■ Exercise
Only an exact, line-for-line copy of the data will serve as the answer.

■ Task data
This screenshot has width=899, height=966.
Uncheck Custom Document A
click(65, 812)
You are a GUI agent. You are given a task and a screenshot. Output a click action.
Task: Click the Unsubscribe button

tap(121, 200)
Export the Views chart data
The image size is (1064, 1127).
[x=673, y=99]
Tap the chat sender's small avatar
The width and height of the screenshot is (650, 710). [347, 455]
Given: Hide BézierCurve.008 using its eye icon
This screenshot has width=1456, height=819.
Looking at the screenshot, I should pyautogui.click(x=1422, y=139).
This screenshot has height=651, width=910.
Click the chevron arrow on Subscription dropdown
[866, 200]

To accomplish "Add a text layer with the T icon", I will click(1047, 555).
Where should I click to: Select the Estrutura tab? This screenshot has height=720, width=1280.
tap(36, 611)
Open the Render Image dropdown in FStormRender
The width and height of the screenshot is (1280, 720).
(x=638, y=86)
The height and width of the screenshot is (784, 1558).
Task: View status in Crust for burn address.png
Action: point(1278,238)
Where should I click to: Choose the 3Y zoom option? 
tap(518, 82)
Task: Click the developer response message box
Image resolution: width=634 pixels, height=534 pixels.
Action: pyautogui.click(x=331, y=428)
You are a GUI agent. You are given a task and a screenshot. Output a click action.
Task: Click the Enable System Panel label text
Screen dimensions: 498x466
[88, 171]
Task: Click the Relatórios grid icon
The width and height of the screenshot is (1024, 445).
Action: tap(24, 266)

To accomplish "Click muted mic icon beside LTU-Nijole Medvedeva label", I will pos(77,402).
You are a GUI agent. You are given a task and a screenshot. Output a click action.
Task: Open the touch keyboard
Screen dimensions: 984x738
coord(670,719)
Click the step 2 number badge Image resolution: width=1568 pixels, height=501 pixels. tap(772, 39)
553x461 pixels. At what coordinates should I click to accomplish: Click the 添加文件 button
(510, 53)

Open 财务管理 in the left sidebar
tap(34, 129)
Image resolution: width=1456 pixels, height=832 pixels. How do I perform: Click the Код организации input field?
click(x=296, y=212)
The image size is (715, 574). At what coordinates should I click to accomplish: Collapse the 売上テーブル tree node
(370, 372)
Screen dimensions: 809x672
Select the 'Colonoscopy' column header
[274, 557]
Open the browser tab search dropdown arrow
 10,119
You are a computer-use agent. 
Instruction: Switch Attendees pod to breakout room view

■ Answer area
This screenshot has width=899, height=966.
Uncheck Custom Document A
click(65, 812)
You are a GUI agent. You are given a task and a screenshot. Output a click action.
Task: Click the Unsubscribe button

tap(121, 200)
Export the Views chart data
The image size is (1064, 1127).
[x=673, y=99]
Tap the chat sender's small avatar
The width and height of the screenshot is (650, 710). [347, 455]
Given: Hide BézierCurve.008 using its eye icon
This screenshot has width=1456, height=819.
Looking at the screenshot, I should pyautogui.click(x=1422, y=139).
This screenshot has height=651, width=910.
Click the chevron arrow on Subscription dropdown
[866, 200]

To accomplish "Add a text layer with the T icon", I will click(1047, 555).
Where should I click to: Select the Estrutura tab? This screenshot has height=720, width=1280.
tap(36, 611)
Open the Render Image dropdown in FStormRender
The width and height of the screenshot is (1280, 720).
(x=638, y=86)
The height and width of the screenshot is (784, 1558).
Task: View status in Crust for burn address.png
Action: point(1278,238)
Where should I click to: Choose the 3Y zoom option? 
tap(518, 82)
Task: Click the developer response message box
Image resolution: width=634 pixels, height=534 pixels.
Action: pyautogui.click(x=331, y=428)
You are a GUI agent. You are given a task and a screenshot. Output a click action.
Task: Click the Enable System Panel label text
Screen dimensions: 498x466
[88, 171]
Task: Click the Relatórios grid icon
The width and height of the screenshot is (1024, 445).
Action: tap(24, 266)

To accomplish "Click muted mic icon beside LTU-Nijole Medvedeva label", I will pos(77,402).
You are a GUI agent. You are given a task and a screenshot. Output a click action.
Task: Open the touch keyboard
Screen dimensions: 984x738
coord(670,719)
Click the step 2 number badge Image resolution: width=1568 pixels, height=501 pixels. tap(772, 39)
553x461 pixels. At what coordinates should I click to accomplish: Click the 添加文件 button
(510, 53)

Open 财务管理 in the left sidebar
tap(34, 129)
Image resolution: width=1456 pixels, height=832 pixels. How do I perform: Click the Код организации input field?
click(x=296, y=212)
The image size is (715, 574). At what coordinates should I click to accomplish: Collapse the 売上テーブル tree node
(370, 372)
Screen dimensions: 809x672
Select the 'Colonoscopy' column header
[274, 557]
Open the browser tab search dropdown arrow
 10,119
You are a computer-use agent. 
Instruction: Switch Attendees pod to breakout room view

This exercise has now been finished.